Der Schwerpunkt der klinischen Entwicklung von Immuncheckpoint-Inhibitoren fokussierte aber auf deren Kombination mit Platin-hältiger Erstlinienchemotherapie. Die Kombination der Chemotherapie mit Pembrolizumab oder Atezolizumab führte im Vergleich zur alleinigen Chemotherapie zu einem Überlebensvorteil der Patienten mit nichtsquamösen Karzinomen und gutem Allgemeinzustand. Dabei zeigte sich ein zunehmender Benefit mit steigender PD-L1-Expression, doch auch Patienten mit einer PD-L1-Expression in weniger als 1% der Tumorzellen profitierten von der Chemoimmuntherapie. Die Chemotherapie in Kombination mit Pembrolizumab oder Atezolizumab führte auch bei Patienten mit squamösen Karzinomen zu einer Verlängerung der Überlebenszeiten.Diese Studienergebnisse etablierten Platin-hältige Doublets in Kombination mit Pembrolizumab oder Atezolizumab als neuen Standard in der Erstlinientherapie von Patienten mit fortgeschrittenen nichtkleinzelligen Lungenkarzinomen und gutem Allgemeinzustand.

Kürzlich konnte auch Nivolumab plus Ipilimumab als eine weitere Therapieoption bei diesen Patienten etabliert werden.

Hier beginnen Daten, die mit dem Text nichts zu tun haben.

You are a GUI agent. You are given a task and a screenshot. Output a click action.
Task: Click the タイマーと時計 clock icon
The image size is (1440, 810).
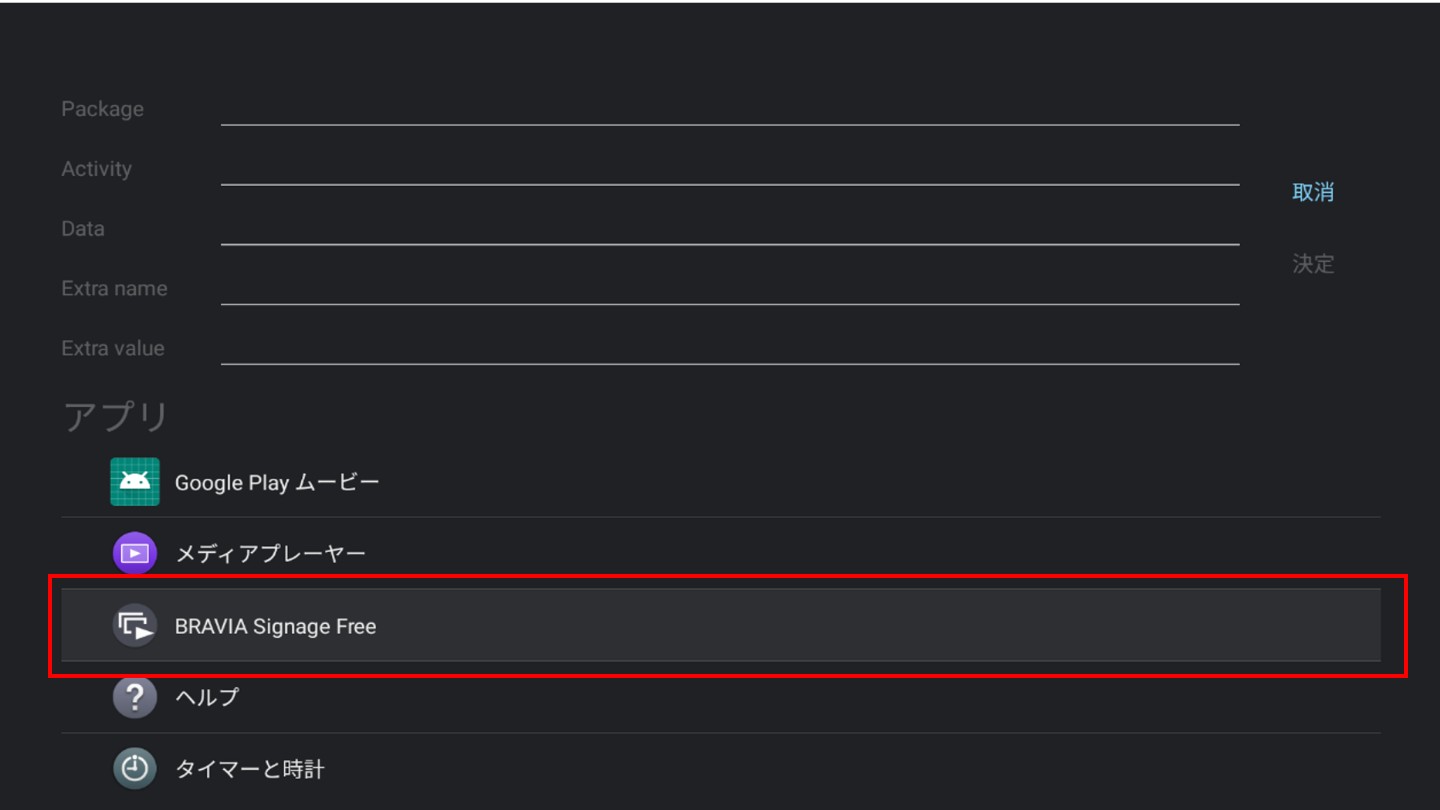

Die Chemoimmuntherapie etablierte sich auch als neuer Standard bei Patienten mit extensiver Erkrankung eines kleinzelligen Lungenkarzinoms. Die Zugabe eines Immuncheckpoint-Inhibitors (Atezolizumab, Durvalumab oder Pembrolizumab) zu einer Chemotherapie mit einem Platin plus Etoposid verlängerte das progressionsfreie Überleben und teilweise auch das Gesamtüberleben dieser Patienten im Vergleich zur alleinigen Chemotherapie.

Schließlich ergab sich ein relevanter Fortschritt durch die Etablierung der Konsolidierungstherapie mit Durvalumab im Anschluss an die Chemoradiotherapie bei Patienten mit lokal fortgeschrittenen nichtkleinzelligen Karzinomen. In der PACIFIC-Studie konnte nämlich für die Durvalumab-Konsolidierungstherapie ein verlängertes Überleben der Patienten nachgewiesen werden.

Zukünftige Entwicklungen

Derzeit werden Tyrosinkinase-Inhibitoren und Immuncheckpoint-Inhibitoren in der adjuvanten Therapie oder im Rahmen von Induktionstherapien in den Tumorstadien I–III untersucht. Neue Kombinationstherapien werden im Stadium IV evaluiert.